That said, a pelvic floor exam is very different from an annual gynecologic exam. For example, a pelvic floor physical therapist will watch you walk to determine your range of motion, strength, and flexibility, examine externally and internally, and pay attention to how the muscles and the pelvic floor behave. Are they contracted? Are they relaxed? Are they overreactive to touch? And then, the practitioner will prescribe a treatment plan.

“We’re seeing over a 300% increase in searches for pelvic floor in the last couple of years,” says Carmy. “These issues are more common than seasonal allergies, more common than diabetes, and more common than hypertension. This is a pervasive healthcare issue that’s impacting half the population. Now because of social media, in part because of COVID, there’s a surge of empowerment that we’re seeing among women and taking control of their own health care.”

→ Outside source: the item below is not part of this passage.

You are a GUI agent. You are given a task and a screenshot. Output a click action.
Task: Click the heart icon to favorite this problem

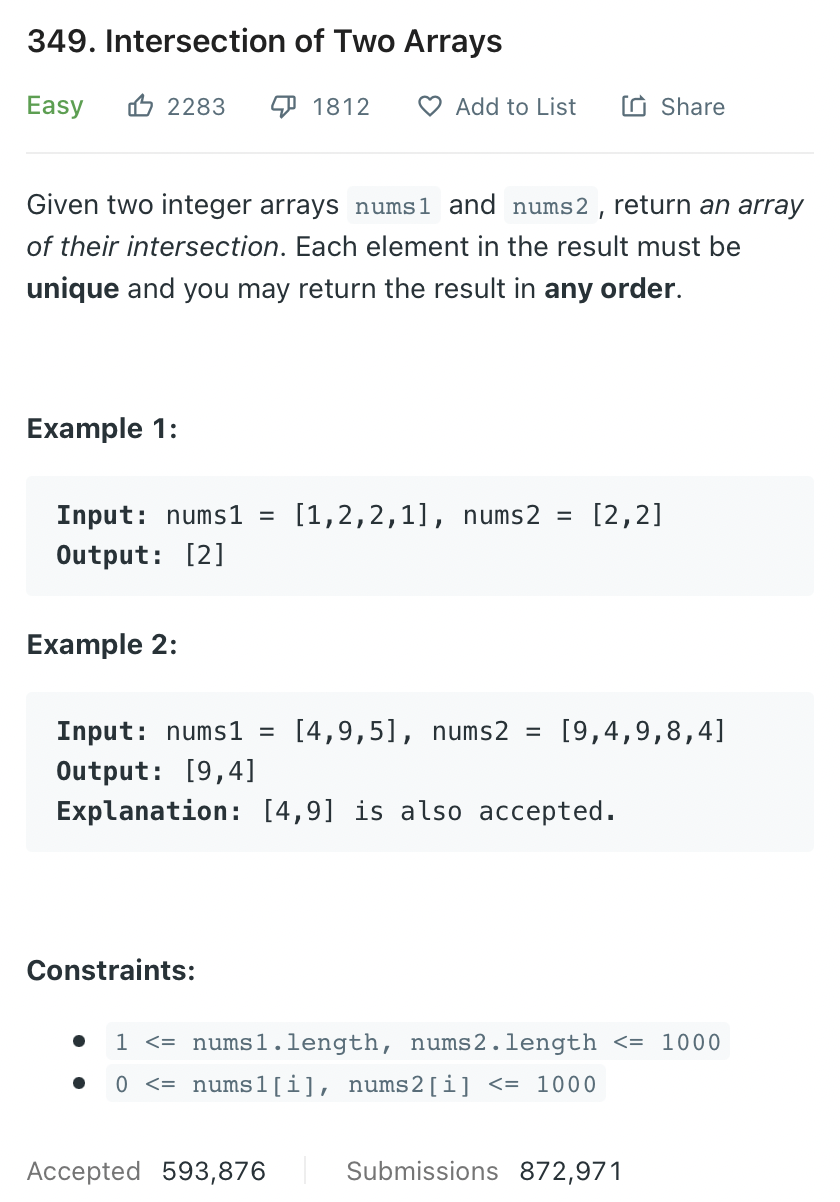click(x=428, y=106)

A session at Origin happens in a private treatment room. A practitioner will visually look at the tissues to see if there’s any scarring or irritation. Then they will assess the perineal body to get a general sense of the movement activity of the muscles to understand the level of sensitivity and minimize discomfort during the exam. So a pelvic floor exam can happen both through the vaginal walls or the rectal walls. “The PT will start with one finger, kind of pushing throughout to feel the muscles,” says Carmy. “That approach usually minimizes the pain and also allows the PT to be super specific to understand the quality of the muscles, understand strength, and if there is any pain, discomfort or muscle weakness. And that’s how they can understand other trigger points over activity or maybe under activity causing those symptoms.”

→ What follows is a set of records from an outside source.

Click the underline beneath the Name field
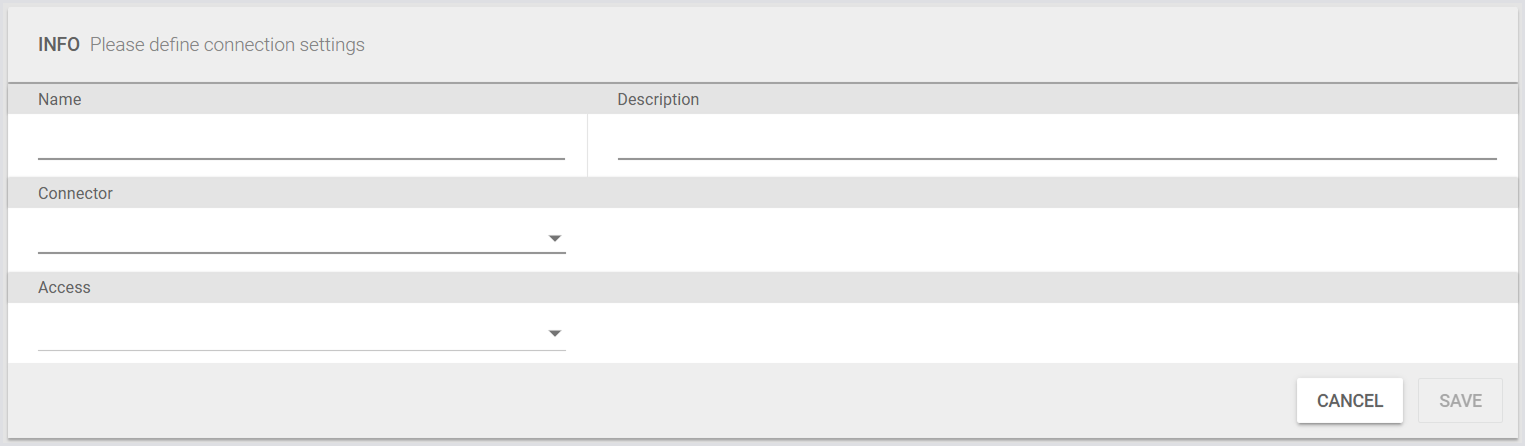Screen dimensions: 1525x446 [x=300, y=158]
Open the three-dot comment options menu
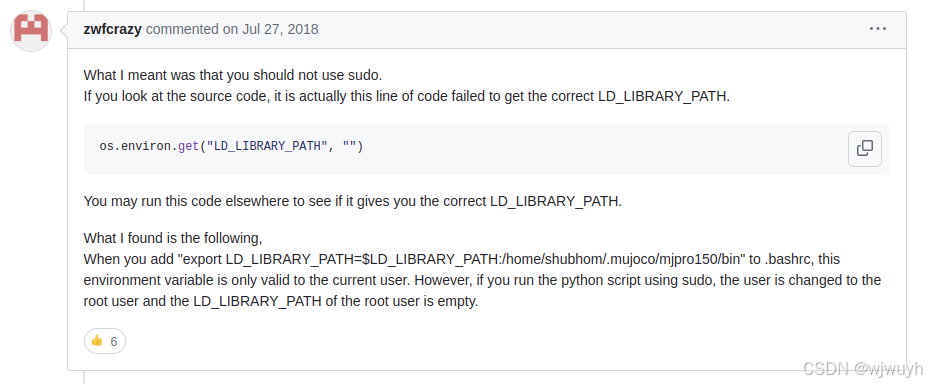 tap(877, 28)
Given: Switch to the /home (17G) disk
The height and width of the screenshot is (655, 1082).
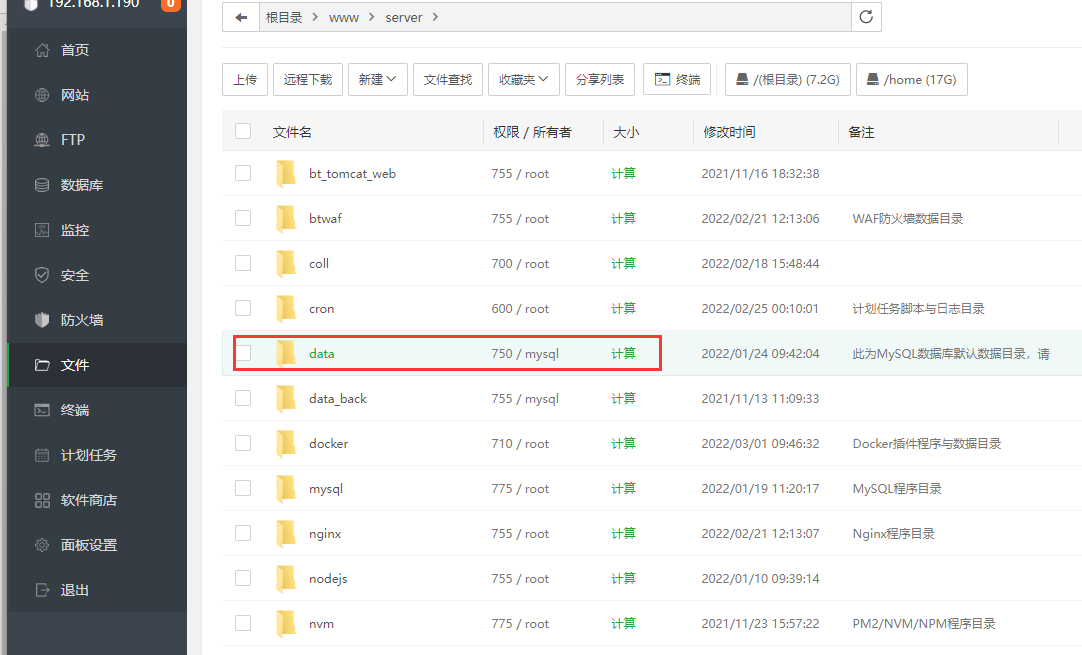Looking at the screenshot, I should coord(911,79).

Although specific to the patient, Origin recommends they come in for somewhere between six to 12 visits on average. And according to Carmy, it takes about six weeks to see muscle change. “Even after the first or second session, there can be a deep sense of relief and knowing that what you’re experiencing has a name,” she adds. 

Men, too, can experience pelvic floor issues since its vulnerable to stress, surgery, constipation, and more. “The incidence and prevalence is not documented to be as high in men as in women,” says Uchenna Ossai, PT, DPT, WCS, CSC, and founder of YouSeeLogic. “Most of our research has been done on cisgender men and women, so when I’m speaking, I’m speaking in that context, but hopefully applying it to everyone in between. For a big part of my career. I was seeing 80 percent men with post-prostatectomy, incontinence, erectile dysfunction, testicular pain, rectal pain, penile pain, abdominal pain, ejaculatory pain, and premature ejaculation.” 

To that end, pelvic floor physical therapy can be helpful universally—it’s more about education and identifying the issue. “We are just now at the cusp of general awareness,” Harper says.